§ **Supplied entries**:
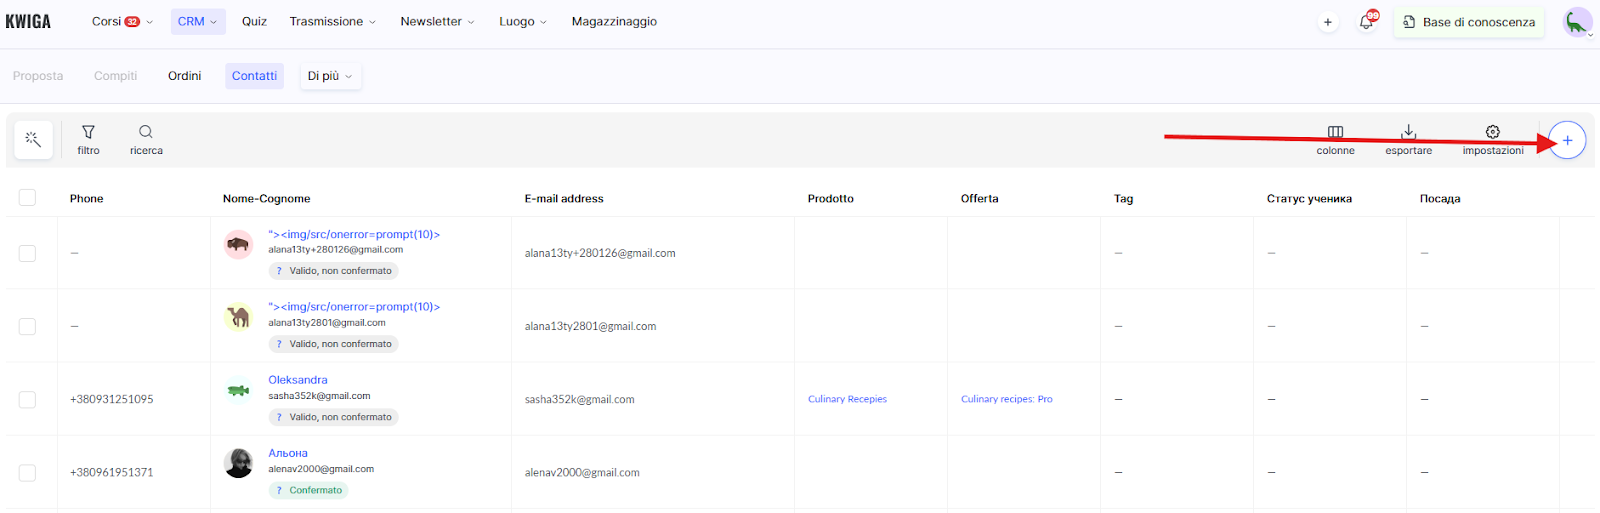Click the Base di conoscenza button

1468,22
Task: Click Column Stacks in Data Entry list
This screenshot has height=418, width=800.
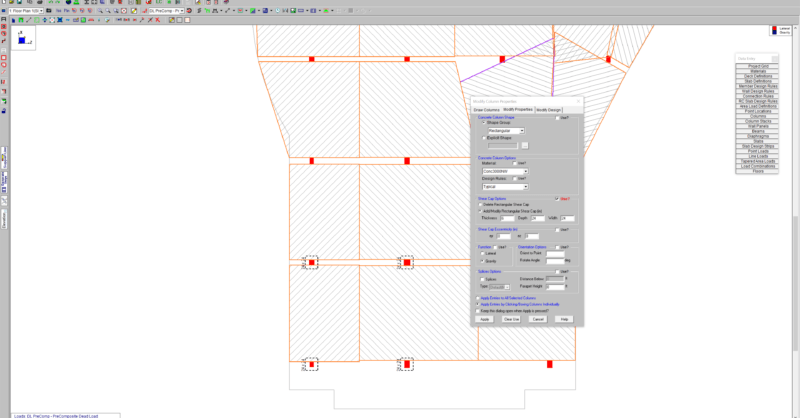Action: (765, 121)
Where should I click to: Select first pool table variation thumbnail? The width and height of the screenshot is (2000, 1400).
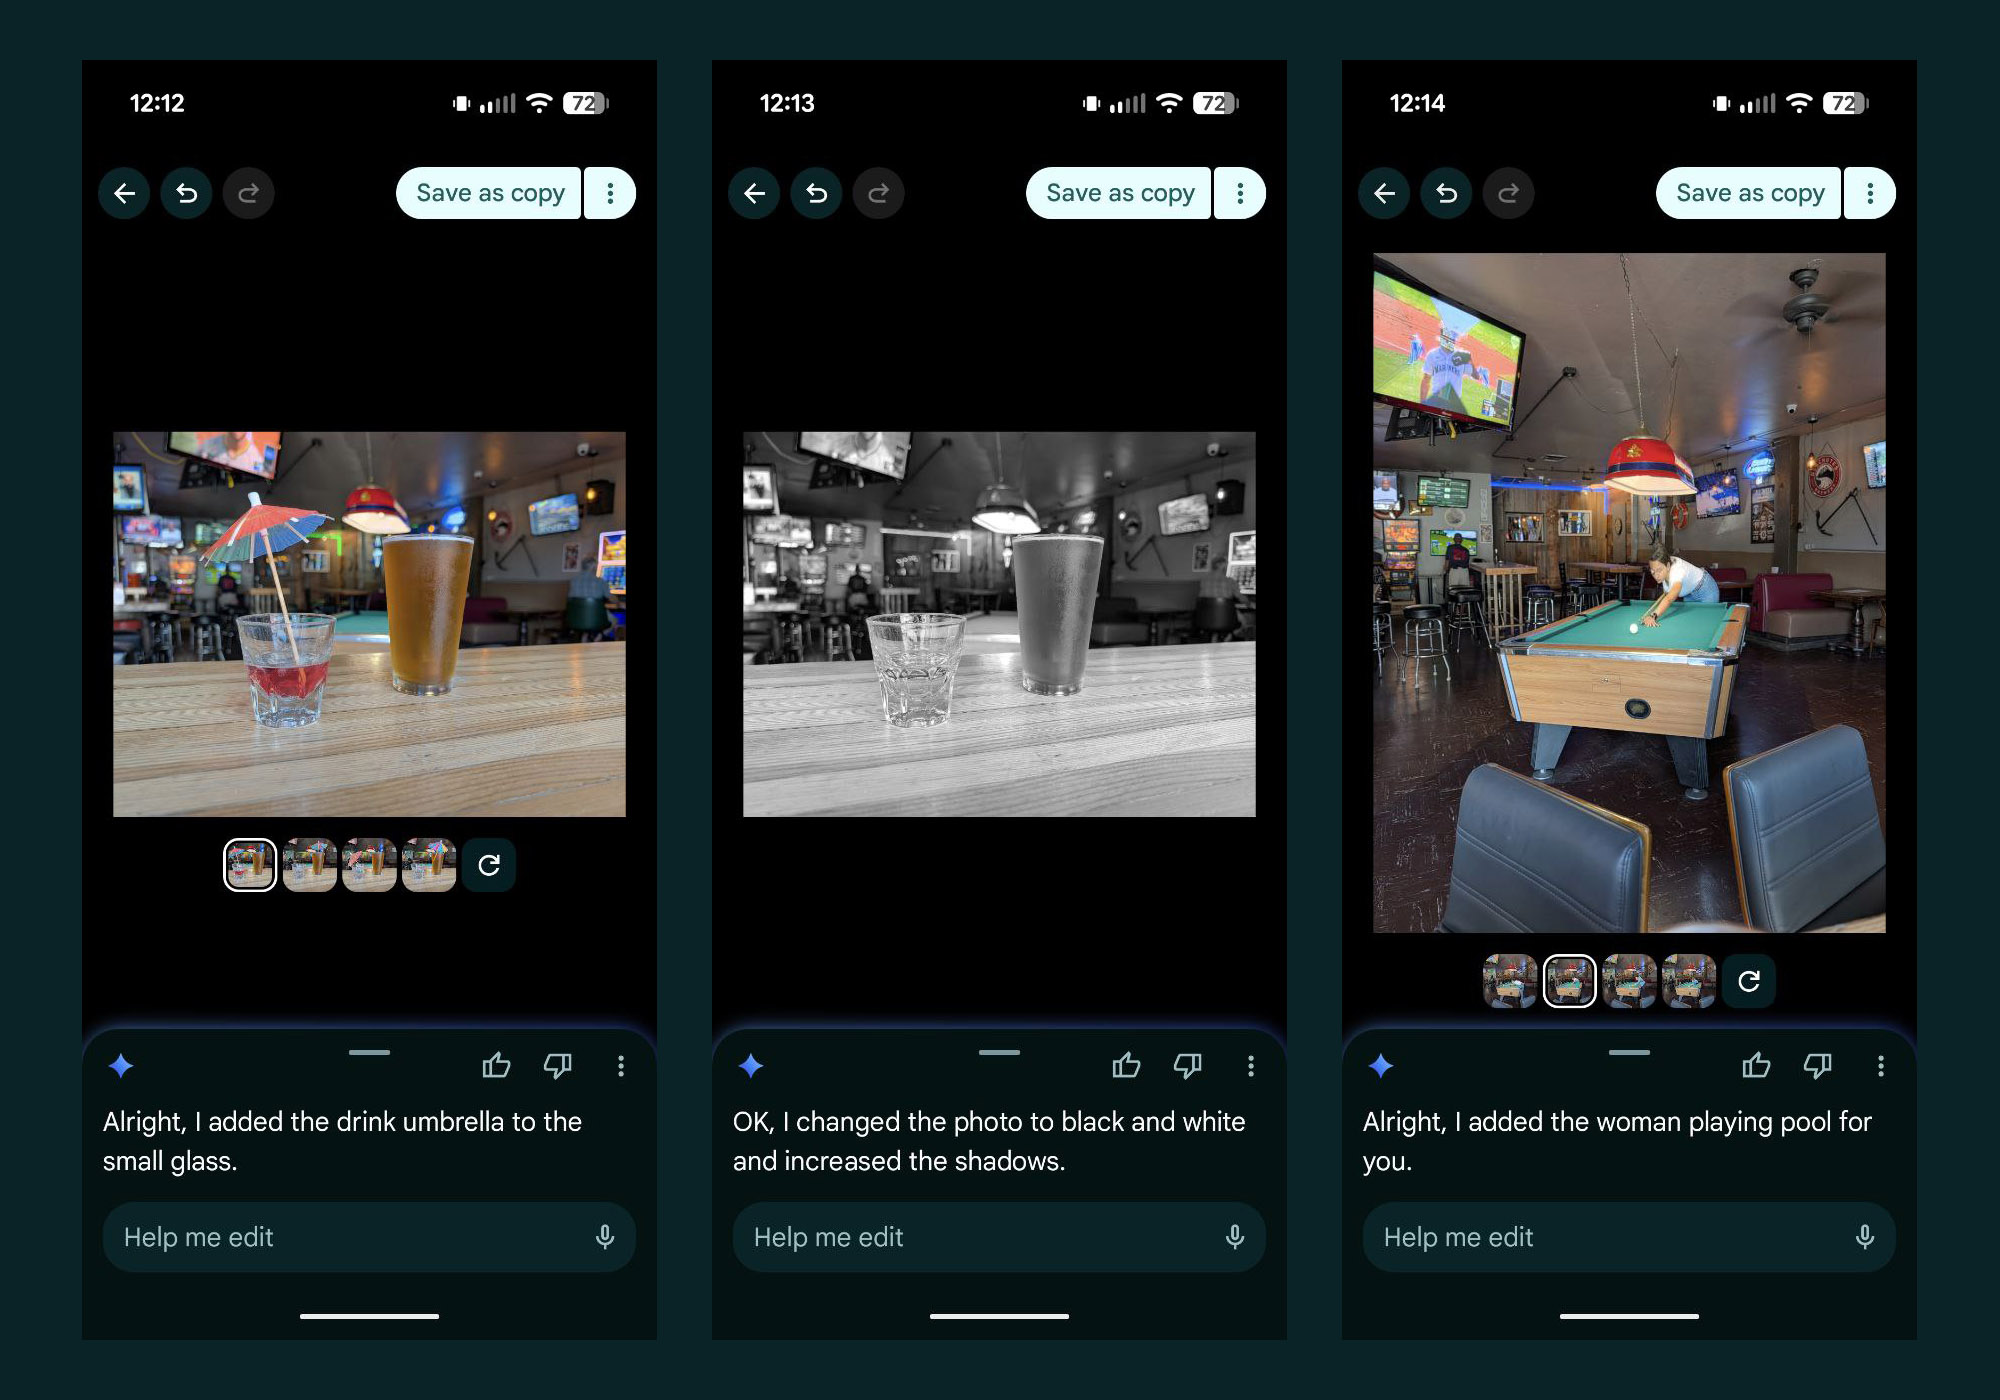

§ **Work to complete**: Rewrite the material above with every occurrence of "screenshot" replaced by "screen capture" and all other text unchanged. Leave out the pictures.

§ **Full solution**:
Click the Base di conoscenza button

1468,22
Task: Click Column Stacks in Data Entry list
This screen capture has height=418, width=800.
Action: (765, 121)
Where should I click to: Select first pool table variation thumbnail? The width and height of the screen capture is (2000, 1400).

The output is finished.